- _WHAT IS REQUIRED_:
Below is the data. Give it again, complete and exact.

*** Opening GIVEN RECORDS ***

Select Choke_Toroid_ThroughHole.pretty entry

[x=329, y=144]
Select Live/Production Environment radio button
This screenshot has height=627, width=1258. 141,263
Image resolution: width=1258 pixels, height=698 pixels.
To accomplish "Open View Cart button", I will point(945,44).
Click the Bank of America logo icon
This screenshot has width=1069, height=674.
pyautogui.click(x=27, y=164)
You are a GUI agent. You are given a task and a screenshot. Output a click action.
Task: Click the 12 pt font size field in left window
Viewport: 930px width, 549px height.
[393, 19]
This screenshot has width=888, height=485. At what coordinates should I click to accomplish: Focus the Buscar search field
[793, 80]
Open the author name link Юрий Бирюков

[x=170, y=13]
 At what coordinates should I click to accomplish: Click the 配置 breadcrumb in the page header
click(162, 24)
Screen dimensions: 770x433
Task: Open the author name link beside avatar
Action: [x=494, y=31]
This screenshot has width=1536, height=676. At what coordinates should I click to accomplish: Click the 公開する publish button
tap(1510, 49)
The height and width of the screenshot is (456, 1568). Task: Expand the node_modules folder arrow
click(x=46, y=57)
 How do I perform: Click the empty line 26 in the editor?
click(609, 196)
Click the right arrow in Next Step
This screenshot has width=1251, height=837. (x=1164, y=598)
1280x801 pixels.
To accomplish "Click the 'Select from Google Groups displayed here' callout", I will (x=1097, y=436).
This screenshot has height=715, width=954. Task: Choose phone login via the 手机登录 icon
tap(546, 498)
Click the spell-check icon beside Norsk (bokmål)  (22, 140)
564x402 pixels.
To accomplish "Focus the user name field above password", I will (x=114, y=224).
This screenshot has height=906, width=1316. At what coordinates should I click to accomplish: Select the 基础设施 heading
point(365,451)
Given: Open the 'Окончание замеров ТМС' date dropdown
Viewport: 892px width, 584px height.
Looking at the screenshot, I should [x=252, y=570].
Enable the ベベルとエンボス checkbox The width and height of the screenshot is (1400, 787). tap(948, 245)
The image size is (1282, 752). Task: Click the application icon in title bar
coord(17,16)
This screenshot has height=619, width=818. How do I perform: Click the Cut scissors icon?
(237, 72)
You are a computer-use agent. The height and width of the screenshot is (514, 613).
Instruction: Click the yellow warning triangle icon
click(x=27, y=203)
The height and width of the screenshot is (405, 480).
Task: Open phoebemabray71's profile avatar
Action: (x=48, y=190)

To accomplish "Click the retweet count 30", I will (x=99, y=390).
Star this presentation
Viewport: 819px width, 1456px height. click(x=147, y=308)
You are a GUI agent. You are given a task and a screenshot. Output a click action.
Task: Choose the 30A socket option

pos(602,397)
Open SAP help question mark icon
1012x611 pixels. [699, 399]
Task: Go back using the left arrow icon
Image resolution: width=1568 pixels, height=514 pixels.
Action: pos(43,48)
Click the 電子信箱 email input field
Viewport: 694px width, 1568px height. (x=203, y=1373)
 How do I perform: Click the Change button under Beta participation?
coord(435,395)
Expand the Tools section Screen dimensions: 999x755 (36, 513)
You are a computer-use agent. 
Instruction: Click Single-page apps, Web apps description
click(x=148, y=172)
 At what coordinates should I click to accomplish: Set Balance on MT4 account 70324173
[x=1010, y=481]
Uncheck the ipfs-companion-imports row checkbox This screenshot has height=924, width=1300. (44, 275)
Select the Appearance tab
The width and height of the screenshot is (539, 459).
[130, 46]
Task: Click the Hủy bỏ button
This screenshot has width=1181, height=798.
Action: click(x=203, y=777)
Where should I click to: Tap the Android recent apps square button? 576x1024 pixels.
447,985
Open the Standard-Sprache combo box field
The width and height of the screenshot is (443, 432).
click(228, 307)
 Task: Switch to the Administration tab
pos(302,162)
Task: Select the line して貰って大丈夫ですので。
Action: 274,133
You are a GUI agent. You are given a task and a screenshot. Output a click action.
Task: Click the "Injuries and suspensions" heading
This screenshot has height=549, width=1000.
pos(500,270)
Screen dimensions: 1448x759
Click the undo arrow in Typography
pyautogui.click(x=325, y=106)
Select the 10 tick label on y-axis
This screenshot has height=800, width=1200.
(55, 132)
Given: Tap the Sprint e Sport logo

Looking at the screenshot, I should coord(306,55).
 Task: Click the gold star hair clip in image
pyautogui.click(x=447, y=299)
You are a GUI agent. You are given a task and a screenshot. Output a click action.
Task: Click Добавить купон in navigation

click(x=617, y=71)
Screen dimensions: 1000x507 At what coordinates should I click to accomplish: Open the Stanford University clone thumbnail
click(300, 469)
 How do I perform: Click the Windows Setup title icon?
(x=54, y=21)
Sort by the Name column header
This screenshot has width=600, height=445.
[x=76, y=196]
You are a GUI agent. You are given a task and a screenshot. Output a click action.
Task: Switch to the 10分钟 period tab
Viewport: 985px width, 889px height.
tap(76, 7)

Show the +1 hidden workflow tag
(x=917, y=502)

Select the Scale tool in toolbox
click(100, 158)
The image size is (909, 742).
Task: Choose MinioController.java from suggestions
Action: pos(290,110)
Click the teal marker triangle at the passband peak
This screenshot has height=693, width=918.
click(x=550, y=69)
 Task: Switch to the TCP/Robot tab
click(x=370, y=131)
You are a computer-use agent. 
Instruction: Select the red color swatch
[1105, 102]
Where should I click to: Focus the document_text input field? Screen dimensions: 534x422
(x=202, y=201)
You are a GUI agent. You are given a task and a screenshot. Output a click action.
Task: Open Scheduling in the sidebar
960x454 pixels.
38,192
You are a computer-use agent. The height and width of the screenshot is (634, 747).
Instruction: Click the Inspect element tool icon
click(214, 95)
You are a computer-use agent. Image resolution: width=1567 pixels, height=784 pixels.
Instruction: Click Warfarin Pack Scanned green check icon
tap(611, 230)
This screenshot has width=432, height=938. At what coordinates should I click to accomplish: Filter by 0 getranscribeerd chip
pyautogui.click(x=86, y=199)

*** Closing GIVEN RECORDS ***

- _SOLUTION BELOW_:
Select Choke_Toroid_ThroughHole.pretty entry

[x=329, y=144]
Select Live/Production Environment radio button
This screenshot has height=627, width=1258. 141,263
Image resolution: width=1258 pixels, height=698 pixels.
To accomplish "Open View Cart button", I will point(945,44).
Click the Bank of America logo icon
This screenshot has width=1069, height=674.
pyautogui.click(x=27, y=164)
You are a GUI agent. You are given a task and a screenshot. Output a click action.
Task: Click the 12 pt font size field in left window
Viewport: 930px width, 549px height.
[393, 19]
This screenshot has width=888, height=485. At what coordinates should I click to accomplish: Focus the Buscar search field
[793, 80]
Open the author name link Юрий Бирюков

[x=170, y=13]
 At what coordinates should I click to accomplish: Click the 配置 breadcrumb in the page header
click(162, 24)
Screen dimensions: 770x433
Task: Open the author name link beside avatar
Action: [x=494, y=31]
This screenshot has width=1536, height=676. At what coordinates should I click to accomplish: Click the 公開する publish button
tap(1510, 49)
The height and width of the screenshot is (456, 1568). Task: Expand the node_modules folder arrow
click(x=46, y=57)
 How do I perform: Click the empty line 26 in the editor?
click(609, 196)
Click the right arrow in Next Step
This screenshot has width=1251, height=837. (x=1164, y=598)
1280x801 pixels.
To accomplish "Click the 'Select from Google Groups displayed here' callout", I will (x=1097, y=436).
This screenshot has height=715, width=954. Task: Choose phone login via the 手机登录 icon
tap(546, 498)
Click the spell-check icon beside Norsk (bokmål)  (22, 140)
564x402 pixels.
To accomplish "Focus the user name field above password", I will (x=114, y=224).
This screenshot has height=906, width=1316. At what coordinates should I click to accomplish: Select the 基础设施 heading
point(365,451)
Given: Open the 'Окончание замеров ТМС' date dropdown
Viewport: 892px width, 584px height.
Looking at the screenshot, I should [x=252, y=570].
Enable the ベベルとエンボス checkbox The width and height of the screenshot is (1400, 787). tap(948, 245)
The image size is (1282, 752). Task: Click the application icon in title bar
coord(17,16)
This screenshot has height=619, width=818. How do I perform: Click the Cut scissors icon?
(237, 72)
You are a computer-use agent. The height and width of the screenshot is (514, 613).
Instruction: Click the yellow warning triangle icon
click(x=27, y=203)
The height and width of the screenshot is (405, 480).
Task: Open phoebemabray71's profile avatar
Action: (x=48, y=190)

To accomplish "Click the retweet count 30", I will (x=99, y=390).
Star this presentation
Viewport: 819px width, 1456px height. click(x=147, y=308)
You are a GUI agent. You are given a task and a screenshot. Output a click action.
Task: Choose the 30A socket option

pos(602,397)
Open SAP help question mark icon
1012x611 pixels. [699, 399]
Task: Go back using the left arrow icon
Image resolution: width=1568 pixels, height=514 pixels.
Action: pos(43,48)
Click the 電子信箱 email input field
Viewport: 694px width, 1568px height. (x=203, y=1373)
 How do I perform: Click the Change button under Beta participation?
coord(435,395)
Expand the Tools section Screen dimensions: 999x755 (36, 513)
You are a computer-use agent. 
Instruction: Click Single-page apps, Web apps description
click(x=148, y=172)
 At what coordinates should I click to accomplish: Set Balance on MT4 account 70324173
[x=1010, y=481]
Uncheck the ipfs-companion-imports row checkbox This screenshot has height=924, width=1300. (44, 275)
Select the Appearance tab
The width and height of the screenshot is (539, 459).
[130, 46]
Task: Click the Hủy bỏ button
This screenshot has width=1181, height=798.
Action: click(x=203, y=777)
Where should I click to: Tap the Android recent apps square button? 576x1024 pixels.
447,985
Open the Standard-Sprache combo box field
The width and height of the screenshot is (443, 432).
click(228, 307)
 Task: Switch to the Administration tab
pos(302,162)
Task: Select the line して貰って大丈夫ですので。
Action: 274,133
You are a GUI agent. You are given a task and a screenshot. Output a click action.
Task: Click the "Injuries and suspensions" heading
This screenshot has height=549, width=1000.
pos(500,270)
Screen dimensions: 1448x759
Click the undo arrow in Typography
pyautogui.click(x=325, y=106)
Select the 10 tick label on y-axis
This screenshot has height=800, width=1200.
(55, 132)
Given: Tap the Sprint e Sport logo

Looking at the screenshot, I should coord(306,55).
 Task: Click the gold star hair clip in image
pyautogui.click(x=447, y=299)
You are a GUI agent. You are given a task and a screenshot. Output a click action.
Task: Click Добавить купон in navigation

click(x=617, y=71)
Screen dimensions: 1000x507 At what coordinates should I click to accomplish: Open the Stanford University clone thumbnail
click(300, 469)
 How do I perform: Click the Windows Setup title icon?
(x=54, y=21)
Sort by the Name column header
This screenshot has width=600, height=445.
[x=76, y=196]
You are a GUI agent. You are given a task and a screenshot. Output a click action.
Task: Switch to the 10分钟 period tab
Viewport: 985px width, 889px height.
tap(76, 7)

Show the +1 hidden workflow tag
(x=917, y=502)

Select the Scale tool in toolbox
click(100, 158)
The image size is (909, 742).
Task: Choose MinioController.java from suggestions
Action: pos(290,110)
Click the teal marker triangle at the passband peak
This screenshot has height=693, width=918.
click(x=550, y=69)
 Task: Switch to the TCP/Robot tab
click(x=370, y=131)
You are a computer-use agent. 
Instruction: Select the red color swatch
[1105, 102]
Where should I click to: Focus the document_text input field? Screen dimensions: 534x422
(x=202, y=201)
You are a GUI agent. You are given a task and a screenshot. Output a click action.
Task: Open Scheduling in the sidebar
960x454 pixels.
38,192
You are a computer-use agent. The height and width of the screenshot is (634, 747).
Instruction: Click the Inspect element tool icon
click(214, 95)
You are a computer-use agent. Image resolution: width=1567 pixels, height=784 pixels.
Instruction: Click Warfarin Pack Scanned green check icon
tap(611, 230)
This screenshot has width=432, height=938. At what coordinates should I click to accomplish: Filter by 0 getranscribeerd chip
pyautogui.click(x=86, y=199)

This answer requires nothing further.